8  Visualizing data

Download notebook.

In this chapter, we first discuss the general principles behind choosing the right chart type, and then learn how to create plots in Python using matplotlib.

8.1 Choosing the right chart

Before writing any code, it is worth thinking about what kind of chart best conveys your message. A useful framework (following Zelazny, Say It with Charts) proceeds in three steps:

  1. What is your message? The chart form should not be chosen based on the data alone, but on what you want to say about it. The same table of numbers can lead to very different charts depending on the message. A good chart title states the message, not just the topic — for example, “Pasta recipes doubled on the blog since March” instead of “Recipe overview”.

  2. What type of comparison does your message involve? Every message implies one of five basic comparison types:

    • Structure: What share does each part have of the whole? Keywords: share, percentage, proportion. Example: “Italian food accounts for 40% of restaurant visits.”
    • Ranking: How do items compare in size or order? Keywords: larger than, smaller than, equal. Example: “Spain is the most popular travel destination.”
    • Time series: How does a quantity change over time? Keywords: increase, decrease, trend, fluctuation. Example: “Library visits have grown steadily since January.”
    • Frequency distribution: How are values distributed across ranges? Keywords: concentration, distribution, range.

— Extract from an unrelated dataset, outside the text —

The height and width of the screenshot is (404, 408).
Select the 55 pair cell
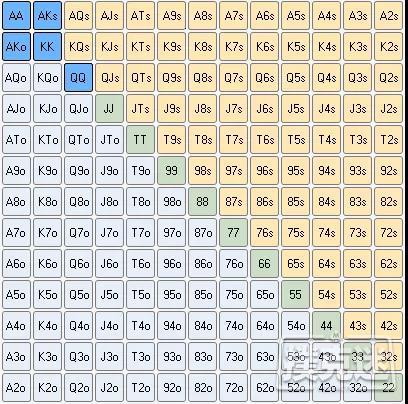[x=296, y=295]
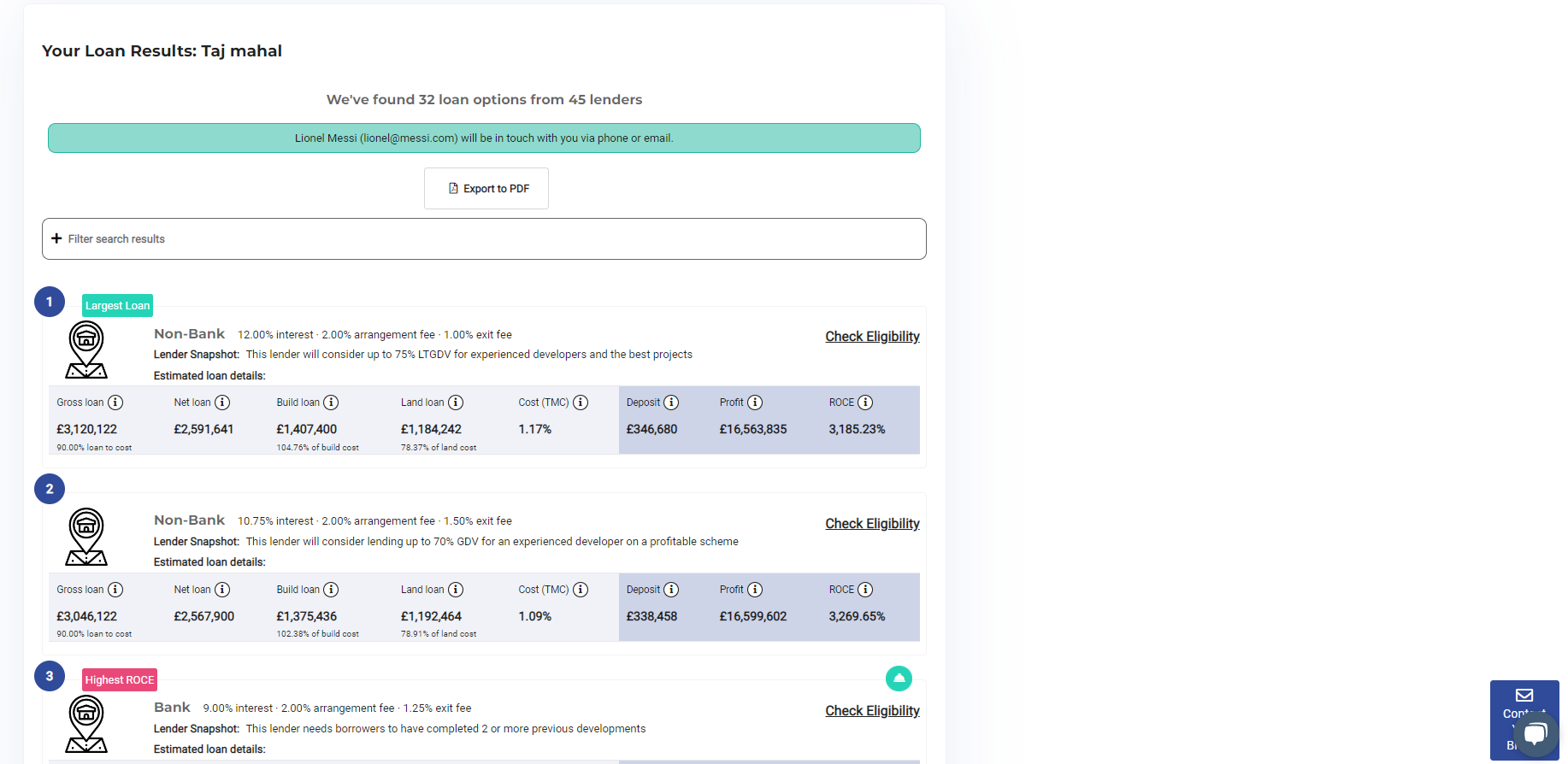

Example: “Most hiking trails in the region are between 8 and 15 km long.”
    • Correlation: Is there a relationship between two variables? Keywords: relates to, follows, independent of. Example: “There is no connection between cooking time and taste rating.”
  3. Which chart form fits the comparison type? There are five basic chart forms, and each is best suited for certain comparison types:

    • Pie chart: Shows parts of a whole. Best for structure comparisons, but use sparingly — bar charts are almost always more readable.
    • Box plot: Best for comparing the distribution of multiple groups side by side (medians, quartiles, outliers). For a single distribution, a histogram (which is a column chart of binned data) is more informative. Violin plots are a refined version of box plots that additionally show the shape of the distribution.
    • Column chart (vertical bars): The workhorse for time series and frequency distributions when the number of data points is small (up to about six).
    • Line chart: Best for time series and frequency distributions with many data points. Together with column charts, these should cover about half of all charts.
    • Bar chart (horizontal bars): Extremely versatile. Best for ranking comparisons.
    • Scatter plot: Best for correlation comparisons. Also works for time series and frequency distributions with very many data points.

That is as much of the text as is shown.